Extension of Rural Medicare Protections & Enhancement of Medicare Low-Volume Hospital Payment Adjustments
The Patient Protection and Affordable Care Act (PPACA) includes a number of provisions that take effect over the next four years. These provisions include extensions of the following:
-
Outpatient Hold Harmless Provision (Outpatient Corridor Payments)
-
Medicare Reasonable Costs Payments for Certain Clinical Diagnostic Laboratory Tests Furnished to Hospital Patients in Certain Rural Areas
-
Temporary Improvements to the Medicare Inpatient Hospital Payment Adjustment for Low-Volume Hospitals
One Year Extension of the Outpatient Hold Harmless
Provision
The Balanced Budget Refinement Act (BBRA) established a 3-year
transitional corridor to ensure that providers did not experience
substantial payment reduction under the hospital Outpatient
Prospective Payment System (OPPS). Under these provisions, a
hospital whose payments are less than its 1996 payment-to-cost
ratio are eligible for an additional payment known as "Transitional
Outpatient Corridor" payment. The provisions as related to certain
small rural hospitals with 100 or fewer beds were set to expire on
December 31, 2009.
The PPACA provides a one year extension for certain rural hospitals
as outlined below:
For services furnished on or after January 1, 2006, and before January 1, 2011, rural hospitals with 100 or fewer beds that are not sole community hospitals will receive reimbursement for 85% of the difference between the OPPS payments and the pre-BBRA amounts (cost for outpatient services furnished in the 1996 cost reporting year).
For services furnished on or after January 1, 2009, and before January 1, 2011, sole community hospitals with 100 or fewer beds will receive reimbursement for 85% of the difference between the OPPS payments and the pre-BBRA amounts (cost for outpatient services furnished in the 1996 cost reporting year).
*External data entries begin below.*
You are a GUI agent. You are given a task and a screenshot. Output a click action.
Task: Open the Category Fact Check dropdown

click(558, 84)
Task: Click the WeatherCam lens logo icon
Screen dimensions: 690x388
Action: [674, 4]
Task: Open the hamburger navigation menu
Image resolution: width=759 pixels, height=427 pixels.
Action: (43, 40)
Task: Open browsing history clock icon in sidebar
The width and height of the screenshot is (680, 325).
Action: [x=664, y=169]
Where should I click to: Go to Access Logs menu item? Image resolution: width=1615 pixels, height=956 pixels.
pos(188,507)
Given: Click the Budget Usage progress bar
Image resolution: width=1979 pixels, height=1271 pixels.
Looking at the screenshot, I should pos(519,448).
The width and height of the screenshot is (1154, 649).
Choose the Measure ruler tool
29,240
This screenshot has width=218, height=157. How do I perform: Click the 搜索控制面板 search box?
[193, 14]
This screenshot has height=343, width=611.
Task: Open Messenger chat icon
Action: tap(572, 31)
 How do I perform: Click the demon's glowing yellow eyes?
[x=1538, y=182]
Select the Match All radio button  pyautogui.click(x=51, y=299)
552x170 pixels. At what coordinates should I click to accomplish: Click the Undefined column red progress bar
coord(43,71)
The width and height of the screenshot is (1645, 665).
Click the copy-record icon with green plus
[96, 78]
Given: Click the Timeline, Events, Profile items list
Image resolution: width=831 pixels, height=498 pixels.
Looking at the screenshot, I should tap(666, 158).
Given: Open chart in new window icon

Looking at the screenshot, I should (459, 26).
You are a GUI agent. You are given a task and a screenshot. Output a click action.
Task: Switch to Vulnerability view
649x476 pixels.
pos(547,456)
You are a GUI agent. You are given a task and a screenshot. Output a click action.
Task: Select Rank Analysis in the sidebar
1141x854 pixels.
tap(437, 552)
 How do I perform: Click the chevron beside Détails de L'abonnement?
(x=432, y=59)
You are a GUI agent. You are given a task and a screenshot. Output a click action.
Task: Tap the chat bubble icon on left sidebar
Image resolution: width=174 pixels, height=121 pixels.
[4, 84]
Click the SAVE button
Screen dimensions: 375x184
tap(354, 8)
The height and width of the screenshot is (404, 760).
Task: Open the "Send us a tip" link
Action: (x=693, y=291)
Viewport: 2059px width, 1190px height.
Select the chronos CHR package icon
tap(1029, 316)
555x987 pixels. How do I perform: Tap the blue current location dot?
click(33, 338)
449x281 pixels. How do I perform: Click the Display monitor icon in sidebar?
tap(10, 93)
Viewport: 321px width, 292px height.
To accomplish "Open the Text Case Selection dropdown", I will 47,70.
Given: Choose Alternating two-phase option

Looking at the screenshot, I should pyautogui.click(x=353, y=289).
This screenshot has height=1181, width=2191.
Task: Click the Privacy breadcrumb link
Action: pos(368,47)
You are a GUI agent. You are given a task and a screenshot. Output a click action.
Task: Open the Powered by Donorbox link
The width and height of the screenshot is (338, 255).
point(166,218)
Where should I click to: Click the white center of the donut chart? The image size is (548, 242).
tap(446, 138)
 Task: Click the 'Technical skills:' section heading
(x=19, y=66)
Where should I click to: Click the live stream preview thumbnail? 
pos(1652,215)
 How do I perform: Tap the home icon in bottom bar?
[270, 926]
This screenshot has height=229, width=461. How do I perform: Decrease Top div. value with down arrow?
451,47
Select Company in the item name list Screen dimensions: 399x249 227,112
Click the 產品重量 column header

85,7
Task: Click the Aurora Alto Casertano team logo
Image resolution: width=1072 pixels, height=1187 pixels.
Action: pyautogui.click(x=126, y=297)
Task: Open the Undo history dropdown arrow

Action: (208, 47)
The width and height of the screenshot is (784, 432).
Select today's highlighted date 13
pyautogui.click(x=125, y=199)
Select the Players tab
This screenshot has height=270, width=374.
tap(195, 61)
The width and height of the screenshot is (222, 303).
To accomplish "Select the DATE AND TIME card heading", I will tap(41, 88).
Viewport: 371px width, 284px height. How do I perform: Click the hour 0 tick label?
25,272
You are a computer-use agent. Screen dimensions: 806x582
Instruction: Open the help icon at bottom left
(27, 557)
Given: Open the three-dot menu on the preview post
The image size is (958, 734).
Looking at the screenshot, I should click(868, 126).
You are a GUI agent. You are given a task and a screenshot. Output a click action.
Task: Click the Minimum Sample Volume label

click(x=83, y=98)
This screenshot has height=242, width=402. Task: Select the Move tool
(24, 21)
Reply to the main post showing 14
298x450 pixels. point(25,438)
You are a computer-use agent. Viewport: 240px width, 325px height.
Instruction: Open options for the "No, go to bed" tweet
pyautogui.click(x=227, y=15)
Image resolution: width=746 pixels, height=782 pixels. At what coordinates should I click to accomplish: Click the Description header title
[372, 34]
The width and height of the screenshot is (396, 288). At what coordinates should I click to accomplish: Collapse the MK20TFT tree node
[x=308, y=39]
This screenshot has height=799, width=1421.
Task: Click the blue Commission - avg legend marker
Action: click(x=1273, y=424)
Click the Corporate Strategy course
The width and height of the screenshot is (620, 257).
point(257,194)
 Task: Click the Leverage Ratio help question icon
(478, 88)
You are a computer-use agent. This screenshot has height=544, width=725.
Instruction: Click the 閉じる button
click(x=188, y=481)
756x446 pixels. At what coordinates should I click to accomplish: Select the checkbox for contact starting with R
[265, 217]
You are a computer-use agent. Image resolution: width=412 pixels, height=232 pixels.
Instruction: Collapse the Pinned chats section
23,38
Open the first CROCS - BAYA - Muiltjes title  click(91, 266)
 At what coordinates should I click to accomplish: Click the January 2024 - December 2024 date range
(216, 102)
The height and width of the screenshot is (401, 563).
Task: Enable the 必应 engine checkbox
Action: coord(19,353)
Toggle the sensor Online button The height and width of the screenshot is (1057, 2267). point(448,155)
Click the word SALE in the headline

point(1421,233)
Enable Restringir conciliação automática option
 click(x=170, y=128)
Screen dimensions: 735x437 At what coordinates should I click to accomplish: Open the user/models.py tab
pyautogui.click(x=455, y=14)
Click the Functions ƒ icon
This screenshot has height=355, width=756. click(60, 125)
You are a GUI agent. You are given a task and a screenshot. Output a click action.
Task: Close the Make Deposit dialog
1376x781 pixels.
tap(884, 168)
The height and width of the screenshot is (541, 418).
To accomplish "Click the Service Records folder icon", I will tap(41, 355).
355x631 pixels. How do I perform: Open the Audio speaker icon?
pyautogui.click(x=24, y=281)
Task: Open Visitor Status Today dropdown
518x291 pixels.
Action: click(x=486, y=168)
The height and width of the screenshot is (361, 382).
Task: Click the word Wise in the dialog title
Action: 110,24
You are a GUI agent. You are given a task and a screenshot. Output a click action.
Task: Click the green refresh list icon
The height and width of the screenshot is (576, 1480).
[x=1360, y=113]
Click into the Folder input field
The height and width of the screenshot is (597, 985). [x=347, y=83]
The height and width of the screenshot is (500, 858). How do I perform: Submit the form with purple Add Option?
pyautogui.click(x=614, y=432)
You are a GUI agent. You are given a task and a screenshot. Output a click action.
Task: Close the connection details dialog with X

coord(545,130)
This provision is extended to all sole community hospitals for the period January 1, 2010, through December 31, 2010, even if the hospitals have more than 100 beds.
Extension of Reasonable Cost Payment for Clinical Lab Tests Furnished by Hospitals with Fewer than 50 Beds in Qualified Rural Areas
The PPACA re-institutes
reasonable cost payment for clinical laboratory tests performed by
hospitals with fewer than 50 beds in qualified rural areas as part
of their outpatient services for cost reporting periods beginning
on or after July 1, 2010, through June 30, 2011.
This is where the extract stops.